START DATASET RECORDS
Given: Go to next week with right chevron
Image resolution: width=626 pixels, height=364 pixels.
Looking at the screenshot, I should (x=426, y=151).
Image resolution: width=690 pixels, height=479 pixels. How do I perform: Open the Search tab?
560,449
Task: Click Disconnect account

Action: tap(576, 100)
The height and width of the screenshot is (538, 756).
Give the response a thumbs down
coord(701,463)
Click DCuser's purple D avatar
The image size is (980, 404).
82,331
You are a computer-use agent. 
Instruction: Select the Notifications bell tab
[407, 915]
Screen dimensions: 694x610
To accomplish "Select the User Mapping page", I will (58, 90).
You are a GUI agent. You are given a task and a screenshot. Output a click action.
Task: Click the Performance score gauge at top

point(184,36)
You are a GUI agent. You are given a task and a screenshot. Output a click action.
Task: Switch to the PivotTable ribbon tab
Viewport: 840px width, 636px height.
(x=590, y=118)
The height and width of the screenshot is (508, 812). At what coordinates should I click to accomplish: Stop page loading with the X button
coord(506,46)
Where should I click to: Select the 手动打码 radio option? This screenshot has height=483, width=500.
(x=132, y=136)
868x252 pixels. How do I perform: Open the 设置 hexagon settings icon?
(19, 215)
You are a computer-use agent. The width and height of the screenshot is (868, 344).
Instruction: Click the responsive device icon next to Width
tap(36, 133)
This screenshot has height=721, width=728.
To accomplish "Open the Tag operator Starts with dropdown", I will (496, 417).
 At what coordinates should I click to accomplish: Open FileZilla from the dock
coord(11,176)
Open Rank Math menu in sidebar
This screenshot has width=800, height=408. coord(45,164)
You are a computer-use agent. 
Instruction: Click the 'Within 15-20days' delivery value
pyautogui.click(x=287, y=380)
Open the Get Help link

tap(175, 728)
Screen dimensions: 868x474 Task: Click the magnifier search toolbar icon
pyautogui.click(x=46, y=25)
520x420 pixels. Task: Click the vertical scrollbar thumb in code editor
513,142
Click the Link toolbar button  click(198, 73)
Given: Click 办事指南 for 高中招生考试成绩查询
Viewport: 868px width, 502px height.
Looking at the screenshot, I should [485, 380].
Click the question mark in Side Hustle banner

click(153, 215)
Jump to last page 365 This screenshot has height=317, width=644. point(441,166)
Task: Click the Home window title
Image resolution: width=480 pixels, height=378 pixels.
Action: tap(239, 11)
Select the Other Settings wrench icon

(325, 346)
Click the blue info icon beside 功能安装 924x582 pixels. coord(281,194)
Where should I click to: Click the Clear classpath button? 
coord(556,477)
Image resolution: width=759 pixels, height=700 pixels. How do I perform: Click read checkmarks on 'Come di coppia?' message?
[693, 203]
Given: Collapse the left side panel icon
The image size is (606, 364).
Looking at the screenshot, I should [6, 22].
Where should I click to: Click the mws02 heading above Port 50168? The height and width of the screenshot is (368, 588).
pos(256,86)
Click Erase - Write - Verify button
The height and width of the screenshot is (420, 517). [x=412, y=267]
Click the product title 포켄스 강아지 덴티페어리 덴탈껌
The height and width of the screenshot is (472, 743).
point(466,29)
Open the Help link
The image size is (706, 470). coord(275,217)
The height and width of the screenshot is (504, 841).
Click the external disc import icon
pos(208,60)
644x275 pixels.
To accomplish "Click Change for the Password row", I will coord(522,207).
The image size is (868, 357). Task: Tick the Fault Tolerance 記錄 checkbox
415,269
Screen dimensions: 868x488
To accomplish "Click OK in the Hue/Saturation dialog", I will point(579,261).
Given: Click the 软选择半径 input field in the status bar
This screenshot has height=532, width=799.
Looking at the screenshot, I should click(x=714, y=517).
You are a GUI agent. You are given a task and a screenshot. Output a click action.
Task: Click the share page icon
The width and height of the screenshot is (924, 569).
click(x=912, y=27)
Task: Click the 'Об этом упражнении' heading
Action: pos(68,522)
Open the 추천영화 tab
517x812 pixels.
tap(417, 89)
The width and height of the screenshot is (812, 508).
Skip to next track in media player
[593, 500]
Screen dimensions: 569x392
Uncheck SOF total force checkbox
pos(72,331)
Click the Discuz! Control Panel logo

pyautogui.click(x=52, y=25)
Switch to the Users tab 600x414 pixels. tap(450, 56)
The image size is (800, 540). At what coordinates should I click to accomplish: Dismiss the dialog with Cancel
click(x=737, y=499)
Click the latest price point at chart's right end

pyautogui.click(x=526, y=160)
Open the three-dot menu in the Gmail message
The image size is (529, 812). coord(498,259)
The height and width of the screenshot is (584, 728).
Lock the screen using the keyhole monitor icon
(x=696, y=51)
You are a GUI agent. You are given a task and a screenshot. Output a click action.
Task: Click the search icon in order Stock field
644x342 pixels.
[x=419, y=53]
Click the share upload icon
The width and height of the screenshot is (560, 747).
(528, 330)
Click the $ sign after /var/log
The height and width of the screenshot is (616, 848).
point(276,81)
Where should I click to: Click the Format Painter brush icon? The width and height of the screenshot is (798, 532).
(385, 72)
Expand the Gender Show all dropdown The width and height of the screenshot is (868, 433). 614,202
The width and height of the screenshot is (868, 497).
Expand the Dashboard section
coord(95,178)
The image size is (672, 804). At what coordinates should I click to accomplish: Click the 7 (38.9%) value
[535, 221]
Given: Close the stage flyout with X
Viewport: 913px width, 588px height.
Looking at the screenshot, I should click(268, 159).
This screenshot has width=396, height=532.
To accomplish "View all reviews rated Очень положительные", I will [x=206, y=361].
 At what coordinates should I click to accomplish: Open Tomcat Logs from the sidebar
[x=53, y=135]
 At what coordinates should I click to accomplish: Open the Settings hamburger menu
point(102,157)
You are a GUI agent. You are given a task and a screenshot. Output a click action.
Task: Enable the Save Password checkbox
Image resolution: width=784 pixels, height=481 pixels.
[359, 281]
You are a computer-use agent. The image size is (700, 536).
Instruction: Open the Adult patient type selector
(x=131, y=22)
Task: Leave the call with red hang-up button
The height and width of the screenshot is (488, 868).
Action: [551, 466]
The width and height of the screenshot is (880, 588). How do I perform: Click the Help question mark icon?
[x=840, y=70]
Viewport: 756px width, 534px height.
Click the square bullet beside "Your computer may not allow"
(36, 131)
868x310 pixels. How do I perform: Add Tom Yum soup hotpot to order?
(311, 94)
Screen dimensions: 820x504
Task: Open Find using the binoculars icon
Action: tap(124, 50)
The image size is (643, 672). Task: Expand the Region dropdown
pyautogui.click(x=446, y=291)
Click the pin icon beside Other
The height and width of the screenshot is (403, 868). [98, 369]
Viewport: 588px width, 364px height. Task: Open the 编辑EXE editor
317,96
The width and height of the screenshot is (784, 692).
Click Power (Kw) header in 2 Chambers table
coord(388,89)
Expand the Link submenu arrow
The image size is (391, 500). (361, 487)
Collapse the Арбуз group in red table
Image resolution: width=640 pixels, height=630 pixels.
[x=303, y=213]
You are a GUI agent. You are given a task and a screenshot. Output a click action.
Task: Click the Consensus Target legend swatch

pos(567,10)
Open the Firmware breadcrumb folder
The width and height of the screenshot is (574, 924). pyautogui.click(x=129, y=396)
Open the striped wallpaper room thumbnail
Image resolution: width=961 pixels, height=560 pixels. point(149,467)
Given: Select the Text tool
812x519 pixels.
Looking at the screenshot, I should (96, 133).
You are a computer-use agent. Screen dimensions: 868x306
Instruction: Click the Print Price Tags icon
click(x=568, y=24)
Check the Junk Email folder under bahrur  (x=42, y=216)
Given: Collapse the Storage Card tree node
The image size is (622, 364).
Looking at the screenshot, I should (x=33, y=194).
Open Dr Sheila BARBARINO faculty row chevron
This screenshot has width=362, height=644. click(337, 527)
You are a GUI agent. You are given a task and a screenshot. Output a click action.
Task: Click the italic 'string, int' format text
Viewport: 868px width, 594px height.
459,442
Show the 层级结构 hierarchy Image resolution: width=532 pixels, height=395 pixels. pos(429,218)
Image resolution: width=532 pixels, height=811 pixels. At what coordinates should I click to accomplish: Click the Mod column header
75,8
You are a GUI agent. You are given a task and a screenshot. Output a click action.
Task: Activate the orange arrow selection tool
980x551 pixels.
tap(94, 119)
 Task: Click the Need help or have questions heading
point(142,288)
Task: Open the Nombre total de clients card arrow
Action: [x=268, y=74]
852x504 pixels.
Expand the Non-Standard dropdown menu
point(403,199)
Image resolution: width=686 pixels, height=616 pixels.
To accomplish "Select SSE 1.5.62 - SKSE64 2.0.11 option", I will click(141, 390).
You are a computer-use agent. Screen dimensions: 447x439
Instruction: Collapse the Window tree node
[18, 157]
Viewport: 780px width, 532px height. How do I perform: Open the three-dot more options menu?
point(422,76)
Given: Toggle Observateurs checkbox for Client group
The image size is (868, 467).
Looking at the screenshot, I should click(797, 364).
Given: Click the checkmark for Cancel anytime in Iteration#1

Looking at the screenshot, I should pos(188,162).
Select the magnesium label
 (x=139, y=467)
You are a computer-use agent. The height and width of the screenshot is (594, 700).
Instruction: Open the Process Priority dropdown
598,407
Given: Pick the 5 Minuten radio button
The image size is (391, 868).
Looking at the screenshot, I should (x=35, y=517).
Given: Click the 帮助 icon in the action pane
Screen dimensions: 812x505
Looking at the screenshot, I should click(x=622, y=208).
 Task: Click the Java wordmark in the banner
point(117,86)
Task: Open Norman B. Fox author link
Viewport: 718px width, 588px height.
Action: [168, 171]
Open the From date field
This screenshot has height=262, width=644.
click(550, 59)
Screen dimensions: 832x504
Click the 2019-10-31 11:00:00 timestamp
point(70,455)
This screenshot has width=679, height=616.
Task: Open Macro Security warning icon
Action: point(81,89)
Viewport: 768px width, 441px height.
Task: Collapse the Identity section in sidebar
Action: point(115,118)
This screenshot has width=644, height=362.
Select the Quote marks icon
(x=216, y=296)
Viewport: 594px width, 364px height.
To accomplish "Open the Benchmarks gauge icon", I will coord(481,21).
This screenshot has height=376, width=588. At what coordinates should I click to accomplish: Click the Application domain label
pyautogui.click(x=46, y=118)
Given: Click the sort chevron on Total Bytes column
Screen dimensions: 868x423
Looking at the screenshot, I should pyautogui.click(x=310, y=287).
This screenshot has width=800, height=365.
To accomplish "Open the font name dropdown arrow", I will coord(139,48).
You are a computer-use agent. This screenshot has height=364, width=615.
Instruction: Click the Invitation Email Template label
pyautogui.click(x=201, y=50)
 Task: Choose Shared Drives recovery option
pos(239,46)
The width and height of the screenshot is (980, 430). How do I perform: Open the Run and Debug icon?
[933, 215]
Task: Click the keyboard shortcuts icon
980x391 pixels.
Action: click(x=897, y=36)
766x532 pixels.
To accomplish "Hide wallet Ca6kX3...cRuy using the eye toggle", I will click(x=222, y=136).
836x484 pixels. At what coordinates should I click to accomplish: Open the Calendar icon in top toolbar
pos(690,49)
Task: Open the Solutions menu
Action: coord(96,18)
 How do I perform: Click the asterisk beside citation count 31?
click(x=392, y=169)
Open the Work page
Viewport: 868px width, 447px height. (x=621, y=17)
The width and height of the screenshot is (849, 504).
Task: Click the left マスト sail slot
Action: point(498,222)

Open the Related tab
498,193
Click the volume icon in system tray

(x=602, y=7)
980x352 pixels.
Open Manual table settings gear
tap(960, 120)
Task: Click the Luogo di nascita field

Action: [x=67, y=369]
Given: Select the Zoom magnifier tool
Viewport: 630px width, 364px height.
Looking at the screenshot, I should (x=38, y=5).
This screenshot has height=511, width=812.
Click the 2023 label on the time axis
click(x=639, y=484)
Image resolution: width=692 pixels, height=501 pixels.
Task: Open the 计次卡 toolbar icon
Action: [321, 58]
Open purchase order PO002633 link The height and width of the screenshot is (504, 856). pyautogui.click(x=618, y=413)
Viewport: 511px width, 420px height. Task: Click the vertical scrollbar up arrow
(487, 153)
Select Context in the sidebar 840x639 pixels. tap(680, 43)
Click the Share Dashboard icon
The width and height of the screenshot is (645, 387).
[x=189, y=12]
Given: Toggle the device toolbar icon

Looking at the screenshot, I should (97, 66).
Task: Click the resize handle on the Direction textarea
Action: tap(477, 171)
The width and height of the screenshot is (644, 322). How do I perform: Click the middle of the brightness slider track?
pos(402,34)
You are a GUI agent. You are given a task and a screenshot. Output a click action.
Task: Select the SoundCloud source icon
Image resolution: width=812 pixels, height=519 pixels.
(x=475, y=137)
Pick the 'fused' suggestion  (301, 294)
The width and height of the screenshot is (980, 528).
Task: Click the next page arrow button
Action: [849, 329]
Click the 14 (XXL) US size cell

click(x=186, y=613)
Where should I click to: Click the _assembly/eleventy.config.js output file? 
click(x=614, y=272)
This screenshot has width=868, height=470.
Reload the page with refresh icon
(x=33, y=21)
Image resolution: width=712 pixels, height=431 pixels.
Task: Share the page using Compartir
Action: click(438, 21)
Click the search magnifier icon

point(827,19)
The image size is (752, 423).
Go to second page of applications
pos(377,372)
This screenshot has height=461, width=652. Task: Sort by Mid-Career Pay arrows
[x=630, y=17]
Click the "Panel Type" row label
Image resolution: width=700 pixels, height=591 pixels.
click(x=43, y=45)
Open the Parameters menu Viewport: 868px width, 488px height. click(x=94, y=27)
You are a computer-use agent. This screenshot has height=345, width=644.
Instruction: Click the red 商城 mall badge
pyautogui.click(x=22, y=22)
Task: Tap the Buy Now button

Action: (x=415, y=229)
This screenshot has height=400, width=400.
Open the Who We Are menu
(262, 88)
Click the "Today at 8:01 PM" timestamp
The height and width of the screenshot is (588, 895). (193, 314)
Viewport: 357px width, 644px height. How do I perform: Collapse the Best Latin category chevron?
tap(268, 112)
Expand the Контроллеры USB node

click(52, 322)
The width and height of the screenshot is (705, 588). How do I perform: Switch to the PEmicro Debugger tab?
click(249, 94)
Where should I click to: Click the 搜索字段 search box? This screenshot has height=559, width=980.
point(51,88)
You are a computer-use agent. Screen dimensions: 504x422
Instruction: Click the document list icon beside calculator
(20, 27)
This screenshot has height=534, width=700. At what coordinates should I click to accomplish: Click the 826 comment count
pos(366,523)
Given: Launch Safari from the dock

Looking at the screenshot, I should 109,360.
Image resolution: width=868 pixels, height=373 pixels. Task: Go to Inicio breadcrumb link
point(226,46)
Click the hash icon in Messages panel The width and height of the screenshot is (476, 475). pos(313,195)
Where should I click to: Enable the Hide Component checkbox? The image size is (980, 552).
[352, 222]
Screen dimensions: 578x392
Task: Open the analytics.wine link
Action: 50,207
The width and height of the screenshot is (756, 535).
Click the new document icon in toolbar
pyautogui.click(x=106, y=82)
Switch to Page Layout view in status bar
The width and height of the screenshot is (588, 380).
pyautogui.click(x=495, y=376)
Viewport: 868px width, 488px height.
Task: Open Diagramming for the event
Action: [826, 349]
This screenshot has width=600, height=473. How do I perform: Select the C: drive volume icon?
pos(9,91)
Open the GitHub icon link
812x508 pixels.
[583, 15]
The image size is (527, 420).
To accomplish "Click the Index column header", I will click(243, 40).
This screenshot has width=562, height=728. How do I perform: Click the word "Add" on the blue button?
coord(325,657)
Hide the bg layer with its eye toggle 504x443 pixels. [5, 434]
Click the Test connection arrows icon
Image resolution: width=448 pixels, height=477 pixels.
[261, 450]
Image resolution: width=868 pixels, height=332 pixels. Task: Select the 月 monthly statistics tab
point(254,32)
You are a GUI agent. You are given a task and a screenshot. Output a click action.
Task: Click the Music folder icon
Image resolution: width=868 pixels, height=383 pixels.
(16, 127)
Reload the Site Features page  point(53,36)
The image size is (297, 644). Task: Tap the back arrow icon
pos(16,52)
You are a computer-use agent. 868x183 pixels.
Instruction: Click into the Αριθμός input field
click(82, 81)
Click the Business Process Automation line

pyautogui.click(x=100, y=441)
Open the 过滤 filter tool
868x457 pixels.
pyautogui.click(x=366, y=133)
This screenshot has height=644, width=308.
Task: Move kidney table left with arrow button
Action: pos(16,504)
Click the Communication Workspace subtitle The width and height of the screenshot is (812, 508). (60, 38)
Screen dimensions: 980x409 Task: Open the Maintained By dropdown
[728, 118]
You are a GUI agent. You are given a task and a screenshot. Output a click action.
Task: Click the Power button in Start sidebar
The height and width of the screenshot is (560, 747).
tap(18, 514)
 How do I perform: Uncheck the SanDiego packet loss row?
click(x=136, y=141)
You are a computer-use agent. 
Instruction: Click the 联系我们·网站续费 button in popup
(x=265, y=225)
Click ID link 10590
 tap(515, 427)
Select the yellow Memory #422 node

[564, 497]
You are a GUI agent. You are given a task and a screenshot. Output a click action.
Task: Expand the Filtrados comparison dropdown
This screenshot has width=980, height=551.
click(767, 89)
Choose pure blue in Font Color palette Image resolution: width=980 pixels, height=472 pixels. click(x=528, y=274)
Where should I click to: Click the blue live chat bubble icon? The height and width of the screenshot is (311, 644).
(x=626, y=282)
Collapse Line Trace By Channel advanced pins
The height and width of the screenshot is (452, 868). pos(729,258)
END DATASET RECORDS
=== PROBLEM STATEMENT ===
Extract from the material all lines containing the string "Password".

=== TASK SOLUTION ===
To accomplish "Click Change for the Password row", I will coord(522,207).
Task: Enable the Save Password checkbox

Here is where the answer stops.